---- DATA SUPPLIED

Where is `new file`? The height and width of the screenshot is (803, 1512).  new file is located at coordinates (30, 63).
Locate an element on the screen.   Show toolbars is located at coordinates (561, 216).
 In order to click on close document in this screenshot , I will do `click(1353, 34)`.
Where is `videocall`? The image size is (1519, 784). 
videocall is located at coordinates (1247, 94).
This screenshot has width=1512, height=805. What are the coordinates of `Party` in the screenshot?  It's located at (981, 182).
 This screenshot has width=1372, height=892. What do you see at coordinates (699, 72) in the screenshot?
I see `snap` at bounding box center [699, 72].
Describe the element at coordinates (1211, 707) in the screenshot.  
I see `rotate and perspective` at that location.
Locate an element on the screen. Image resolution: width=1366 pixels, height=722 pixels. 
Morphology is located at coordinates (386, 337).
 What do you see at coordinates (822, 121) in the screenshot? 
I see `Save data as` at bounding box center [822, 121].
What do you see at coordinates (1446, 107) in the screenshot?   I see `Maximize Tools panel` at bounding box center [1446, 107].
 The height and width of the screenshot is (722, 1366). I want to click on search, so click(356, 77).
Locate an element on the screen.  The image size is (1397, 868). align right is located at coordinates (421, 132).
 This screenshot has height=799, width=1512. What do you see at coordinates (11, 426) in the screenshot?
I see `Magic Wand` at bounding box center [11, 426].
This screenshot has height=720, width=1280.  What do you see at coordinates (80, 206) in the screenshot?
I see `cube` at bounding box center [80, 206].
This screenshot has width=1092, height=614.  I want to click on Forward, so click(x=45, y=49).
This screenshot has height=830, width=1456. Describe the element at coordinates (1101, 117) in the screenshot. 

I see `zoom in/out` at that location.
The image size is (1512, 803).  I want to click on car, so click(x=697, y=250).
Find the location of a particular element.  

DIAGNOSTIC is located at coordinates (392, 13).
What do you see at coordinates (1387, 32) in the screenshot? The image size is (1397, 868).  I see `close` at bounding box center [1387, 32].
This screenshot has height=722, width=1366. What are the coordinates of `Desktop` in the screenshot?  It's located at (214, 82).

--------

◆ **WHAT YOU NEED TO DO**:
Rewrite all the records above as a numbered list, skipping any blank lines.

◆ **EXERCISE RESPONSE**:
1. Where is `new file`? The height and width of the screenshot is (803, 1512).  new file is located at coordinates (30, 63).
2. Locate an element on the screen.   Show toolbars is located at coordinates (561, 216).
3.  In order to click on close document in this screenshot , I will do `click(1353, 34)`.
4. Where is `videocall`? The image size is (1519, 784). 
5. videocall is located at coordinates (1247, 94).
6. This screenshot has width=1512, height=805. What are the coordinates of `Party` in the screenshot?  It's located at (981, 182).
7.  This screenshot has width=1372, height=892. What do you see at coordinates (699, 72) in the screenshot?
8. I see `snap` at bounding box center [699, 72].
9. Describe the element at coordinates (1211, 707) in the screenshot.  
10. I see `rotate and perspective` at that location.
11. Locate an element on the screen. Image resolution: width=1366 pixels, height=722 pixels. 
12. Morphology is located at coordinates (386, 337).
13.  What do you see at coordinates (822, 121) in the screenshot? 
14. I see `Save data as` at bounding box center [822, 121].
15. What do you see at coordinates (1446, 107) in the screenshot?   I see `Maximize Tools panel` at bounding box center [1446, 107].
16.  The height and width of the screenshot is (722, 1366). I want to click on search, so click(356, 77).
17. Locate an element on the screen.  The image size is (1397, 868). align right is located at coordinates (421, 132).
18.  This screenshot has height=799, width=1512. What do you see at coordinates (11, 426) in the screenshot?
19. I see `Magic Wand` at bounding box center [11, 426].
20. This screenshot has height=720, width=1280.  What do you see at coordinates (80, 206) in the screenshot?
21. I see `cube` at bounding box center [80, 206].
22. This screenshot has width=1092, height=614.  I want to click on Forward, so click(x=45, y=49).
23. This screenshot has height=830, width=1456. Describe the element at coordinates (1101, 117) in the screenshot. 
24. I see `zoom in/out` at that location.
25. The image size is (1512, 803).  I want to click on car, so click(x=697, y=250).
26. Find the location of a particular element.  
27. DIAGNOSTIC is located at coordinates (392, 13).
28. What do you see at coordinates (1387, 32) in the screenshot? The image size is (1397, 868).  I see `close` at bounding box center [1387, 32].
29. This screenshot has height=722, width=1366. What are the coordinates of `Desktop` in the screenshot?  It's located at (214, 82).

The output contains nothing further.